**Zu erledigen**
**a)** Vor welchem Gericht soll der Prozess gegen Kurz laut dem Auszug stattfinden?
**b)** Fasse den Auszug über den Prozess gegen Kurz in zwei Sätzen zusammen.
**c)** Schreibe den Auszug über den Prozess gegen Kurz im Anschluss an seinen letzten Satz weiter.

**Auszug**

-=-=-

Der Prozess soll am 18. Oktober vor dem Wiener Landesgericht für Strafsachen beginnen. Zunächst seien zwei weitere Verhandlungstage am 20. und 23. Oktober anberaumt, teilte eine Gerichtssprecherin mit. Angeklagt sind neben Kurz auch sein ehemaliger Kabinettschef Bernhard Bonelli sowie die frühere Generaldirektorin der Casinos Austria, Bettina Glatz-Kremsner.

Kurz wurde lange Zeit in Österreich und auch im Ausland für seinen steilen Aufstieg in der Politik bewundert; 2017 wurde er im Alter von 31 Jahren der jüngste Regierungschef weltweit. Angesichts verschiedener Korruptionsvorwürfe sah er sich gezwungen, im Oktober 2021 zurückzutreten. Danach zog er sich vollständig aus der Politik zurück.

Nach Erkenntnissen der Ankläger soll Kurz in der Befragung durch den Ibiza-Untersuchungsausschuss im Jahr 2020 gelogen haben, als es um die Frage ging, ob er bei der Besetzung des Chefpostens der staatlichen Beteiligungsgesellschaft ÖBAG zugunsten seines Vertrauten Thomas Schmid interveniert habe.

-=-=-

**Angezeigte Zeilen**

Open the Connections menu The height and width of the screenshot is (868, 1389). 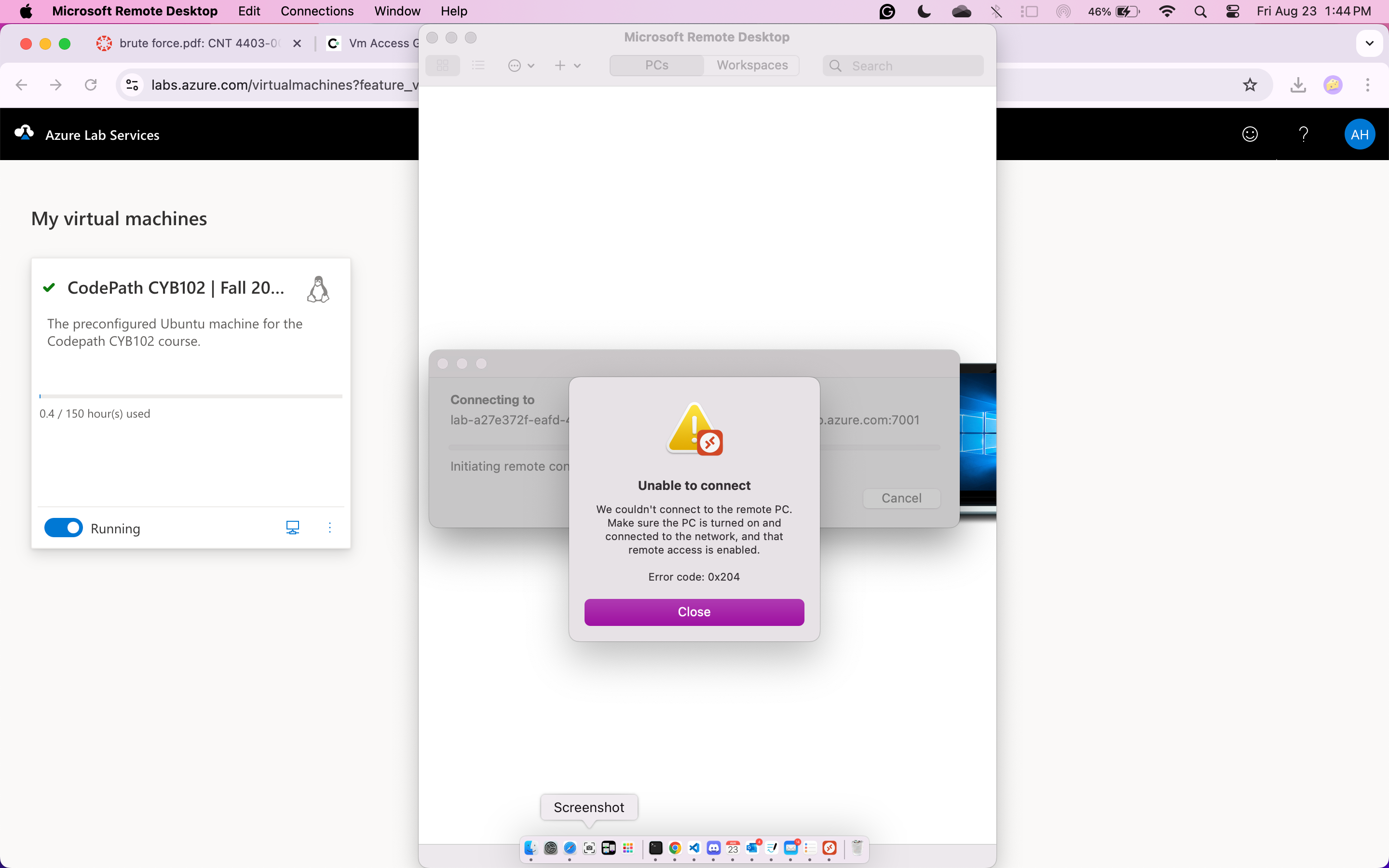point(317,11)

-=-=-

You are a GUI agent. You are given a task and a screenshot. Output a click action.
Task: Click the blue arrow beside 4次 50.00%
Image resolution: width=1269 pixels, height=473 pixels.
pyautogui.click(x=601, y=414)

-=-=-

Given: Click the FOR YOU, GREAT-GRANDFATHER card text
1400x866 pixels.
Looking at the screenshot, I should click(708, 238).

-=-=-

**Lösungen**
**a)** Vor dem Wiener Landesgericht für Strafsachen.

**b)** Ab dem 18. Oktober soll vor dem Wiener Landesgericht für Strafsachen gegen Kurz, seinen ehemaligen Kabinettschef Bernhard Bonelli und die frühere Casinos-Austria-Generaldirektorin Bettina Glatz-Kremsner verhandelt werden. Die Ankläger werfen Kurz vor, 2020 vor dem Ibiza-Untersuchungsausschuss zu der Frage gelogen zu haben, ob er bei der Besetzung des ÖBAG-Chefpostens zugunsten seines Vertrauten Thomas Schmid interveniert habe.

**c)**
Vor dem Parlamentsausschuss hatte Kurz damals seine Rolle bei der Besetzung des Postens als unwesentlich dargestellt - im Frühjahr 2021 bekannt gewordene Chats zwischen ihm und Schmid schienen den Verdacht der Ermittler aber zu bestätigen. Demnach hatte der damalige Kanzler seinem Vertrauten unmittelbar vor dessen Bestellung zum Vorstand der Holding geschrieben: "Kriegst eh alles, was Du willst". Schmid antwortete darauf, er sei so glücklich: "Ich liebe meinen Kanzler".

Am Freitag erklärte Kurz im Onlinedienst X (vormals Twitter), die Vorwürfe der Staatsanwaltschaft seien falsch. "Wir freuen uns darauf, wenn nun endlich die Wahrheit ans Licht kommt und sich die Anschuldigungen auch vor Gericht als haltlos herausstellen", fügte er hinzu. "Bemerkenswert und rechtsstaatlich nicht unbedenklich" sei allerdings, dass die Medien einmal mehr vor den Betroffenen über den Verfahrensstand informiert worden seien, erklärte der Ex-Kanzler.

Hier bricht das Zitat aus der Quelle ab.